-- Dataset --
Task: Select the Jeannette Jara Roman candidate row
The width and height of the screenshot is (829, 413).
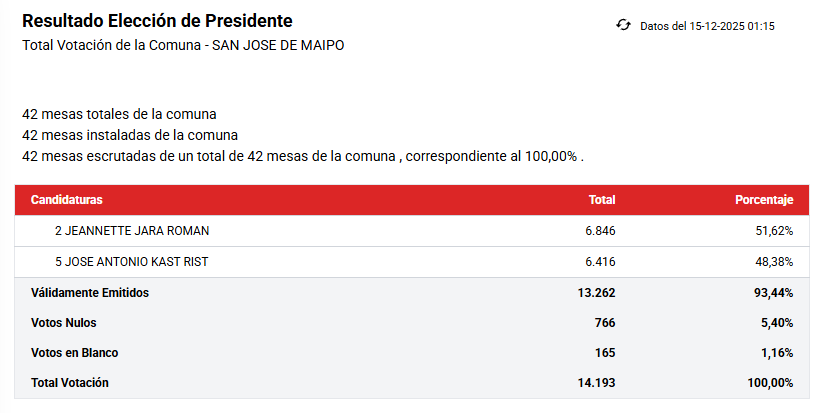Action: (x=132, y=231)
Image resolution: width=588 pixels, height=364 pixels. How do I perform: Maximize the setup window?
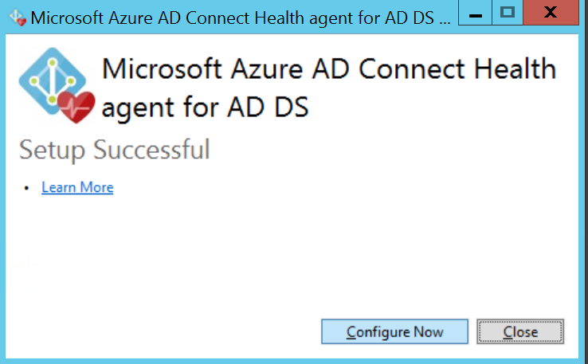[508, 14]
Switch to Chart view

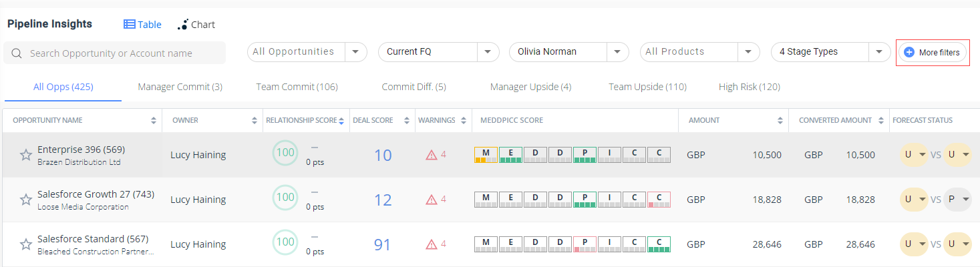point(196,25)
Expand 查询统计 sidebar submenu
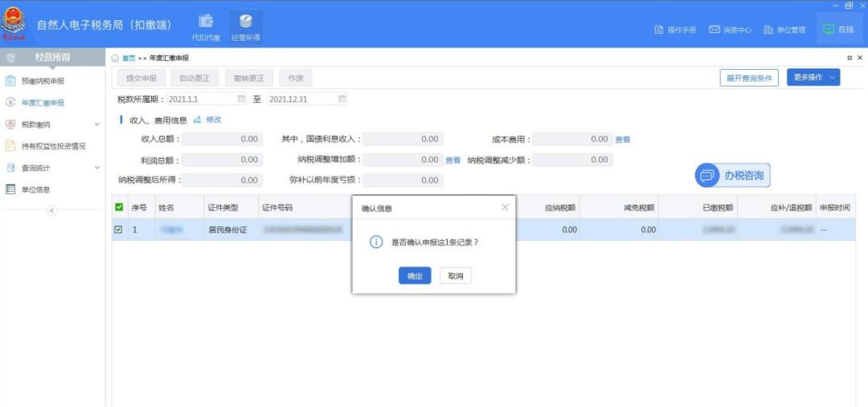Screen dimensions: 868x407 click(x=97, y=168)
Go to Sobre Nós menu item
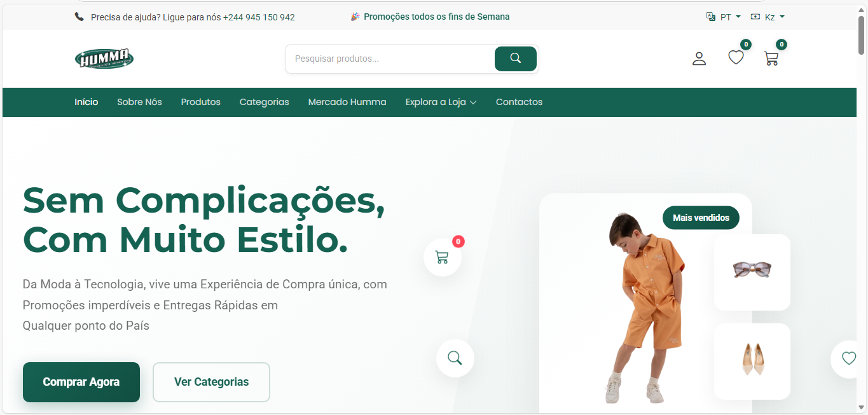868x415 pixels. click(x=139, y=102)
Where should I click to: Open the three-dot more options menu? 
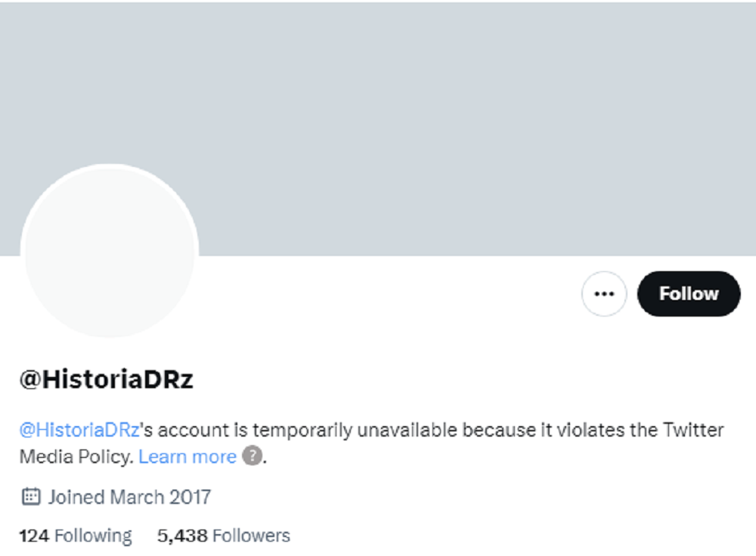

-- Aim of the task --
Set down each record above exactly as it stands and leave out all pictures.

-- Exercise response --
Task: Select the Jeannette Jara Roman candidate row
The width and height of the screenshot is (829, 413).
Action: (x=132, y=231)
Image resolution: width=588 pixels, height=364 pixels. How do I perform: Maximize the setup window?
[508, 14]
Switch to Chart view

point(196,25)
Expand 查询统计 sidebar submenu
Screen dimensions: 868x407 click(x=97, y=168)
Go to Sobre Nós menu item
868x415 pixels. click(x=139, y=102)
Where should I click to: Open the three-dot more options menu? 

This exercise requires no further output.